§ Exercise brief:
Locate the line that contains "Identify the click" in the entries below, then repeat it and every following line through the line that contains "Beieren (142, 69)", exactly, and no others.

§ Exercise material:
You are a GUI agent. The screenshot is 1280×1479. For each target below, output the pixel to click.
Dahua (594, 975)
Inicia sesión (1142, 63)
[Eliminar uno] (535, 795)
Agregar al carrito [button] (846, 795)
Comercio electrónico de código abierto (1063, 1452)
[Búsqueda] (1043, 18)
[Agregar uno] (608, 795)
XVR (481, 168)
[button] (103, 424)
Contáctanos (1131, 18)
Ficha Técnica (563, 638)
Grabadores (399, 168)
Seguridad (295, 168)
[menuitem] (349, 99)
...
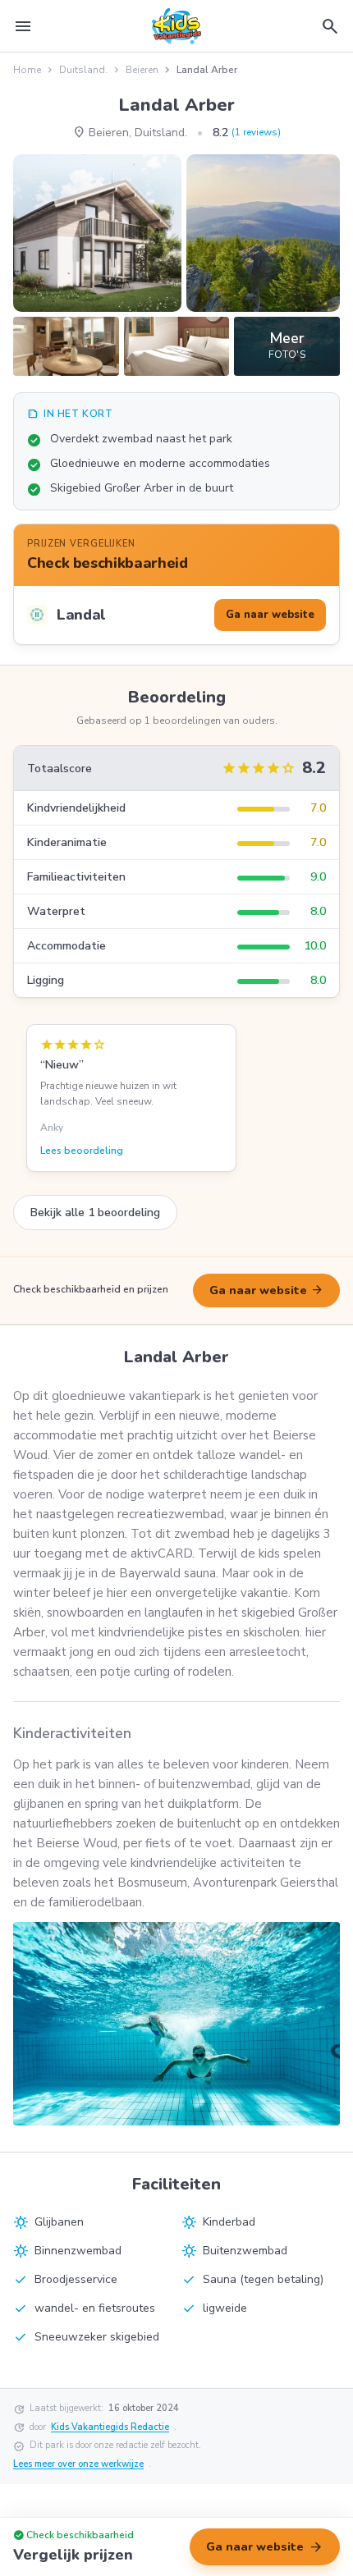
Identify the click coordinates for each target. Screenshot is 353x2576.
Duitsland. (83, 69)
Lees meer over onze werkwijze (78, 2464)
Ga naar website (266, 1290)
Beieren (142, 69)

§ Result below:
Identify the click coordinates for each target. Screenshot is 353x2576.
Duitsland. (83, 69)
Lees meer over onze werkwijze (78, 2464)
Ga naar website (266, 1290)
Beieren (142, 69)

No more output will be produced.